RECORDS TO PROCESS Block Start

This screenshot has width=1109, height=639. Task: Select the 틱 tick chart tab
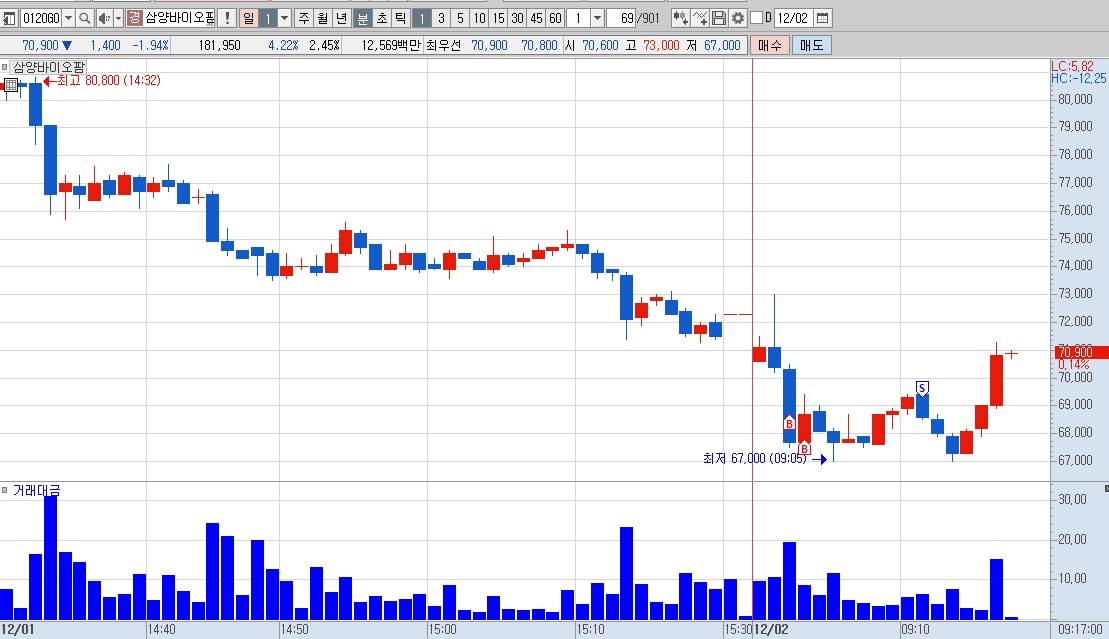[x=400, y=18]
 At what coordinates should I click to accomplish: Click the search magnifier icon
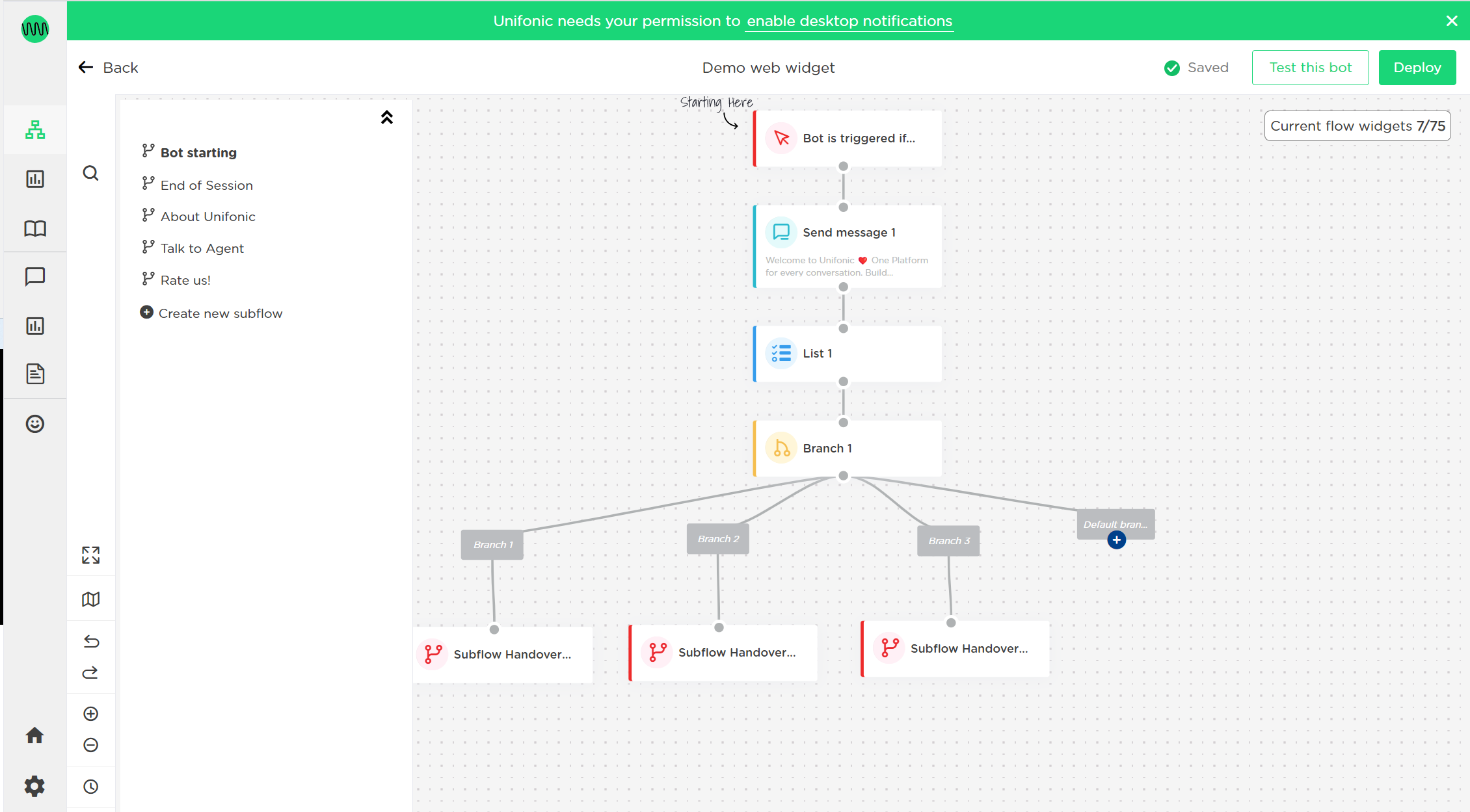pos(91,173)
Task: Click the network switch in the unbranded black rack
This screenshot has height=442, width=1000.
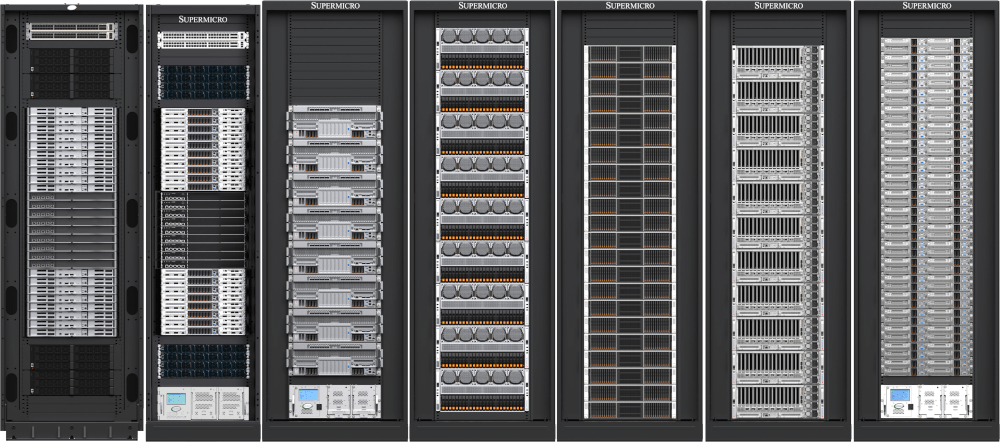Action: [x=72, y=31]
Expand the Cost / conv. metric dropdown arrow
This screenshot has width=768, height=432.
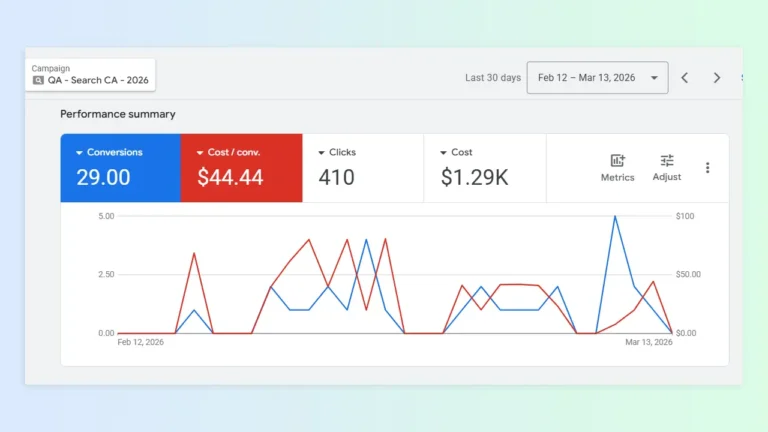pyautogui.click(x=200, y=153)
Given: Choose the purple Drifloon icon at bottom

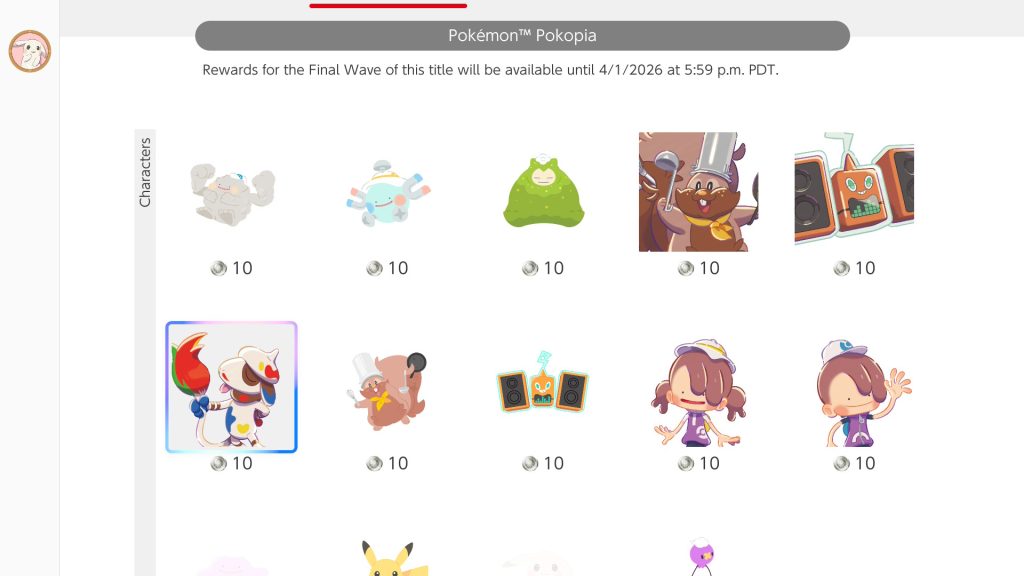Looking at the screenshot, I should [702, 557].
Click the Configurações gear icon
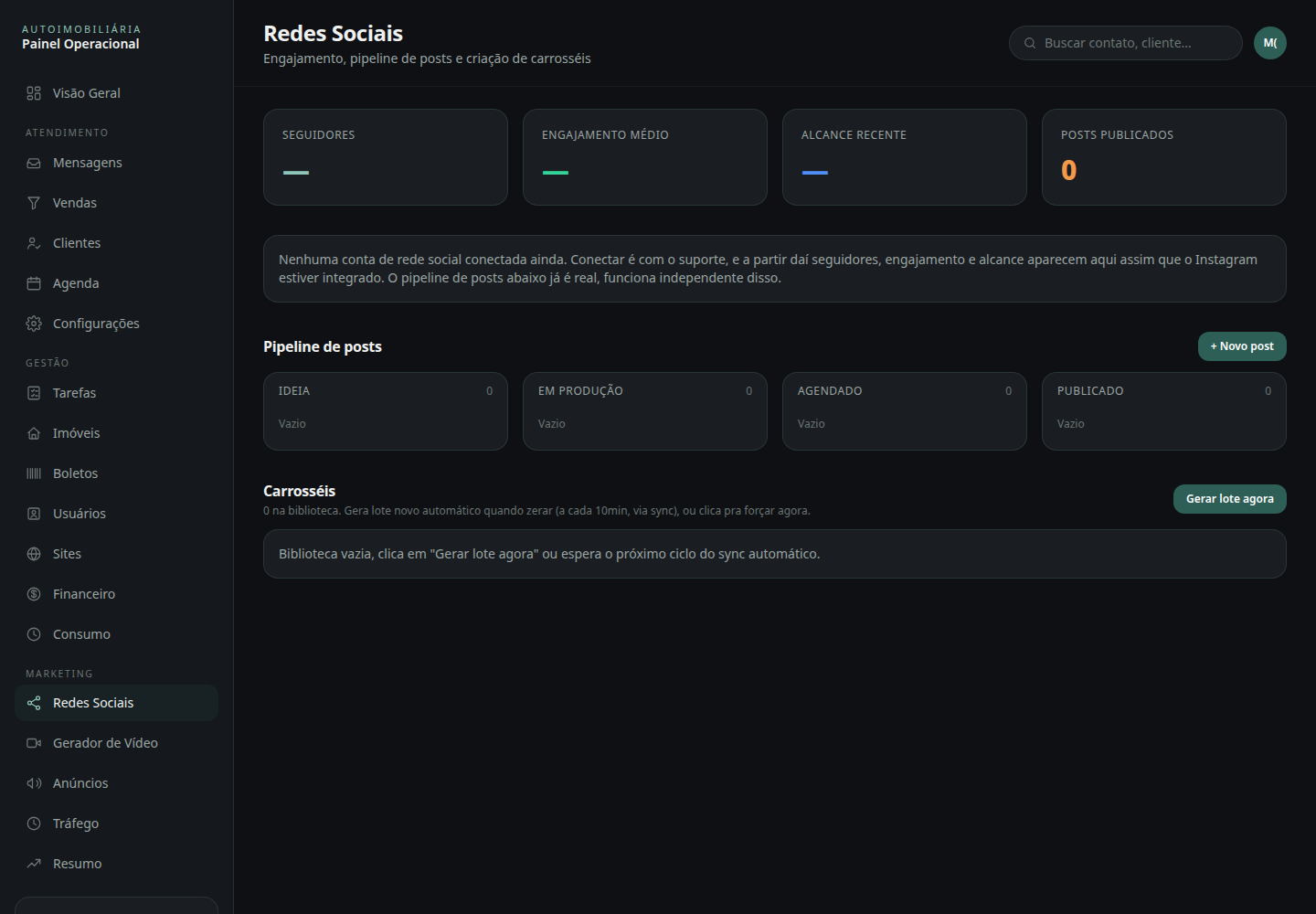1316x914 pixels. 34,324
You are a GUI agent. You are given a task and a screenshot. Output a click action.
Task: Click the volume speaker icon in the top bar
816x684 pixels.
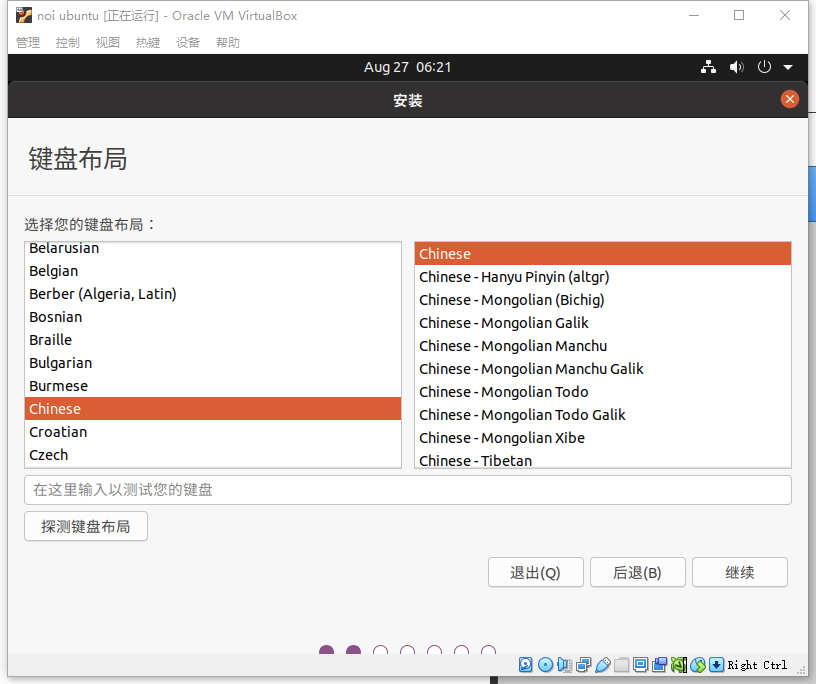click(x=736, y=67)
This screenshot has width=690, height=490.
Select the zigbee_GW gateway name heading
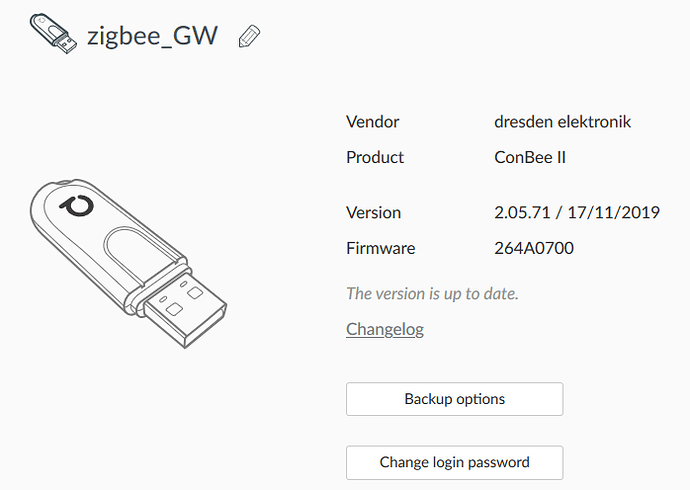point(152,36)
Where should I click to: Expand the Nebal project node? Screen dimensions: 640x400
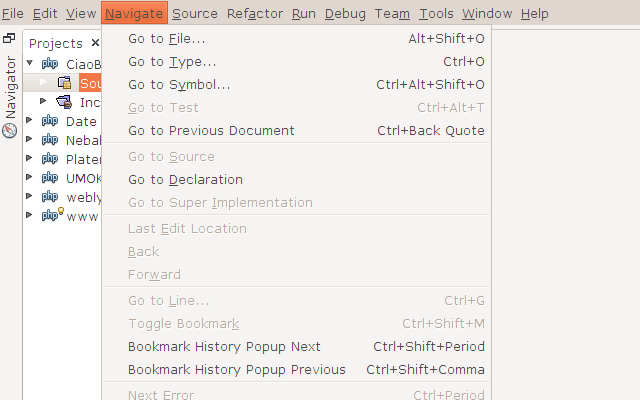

RECORDS TO PROCESS Block End

Return exactly the stretch above whose first line contains "Given: Choose the" and whose last line contains "Task: Click the volume", and nothing outside it. The pictures should not appear.

Given: Choose the purple Drifloon icon at bottom

Looking at the screenshot, I should [702, 557].
Click the Configurações gear icon
1316x914 pixels. 34,324
You are a GUI agent. You are given a task and a screenshot. Output a click action.
Task: Click the volume speaker icon in the top bar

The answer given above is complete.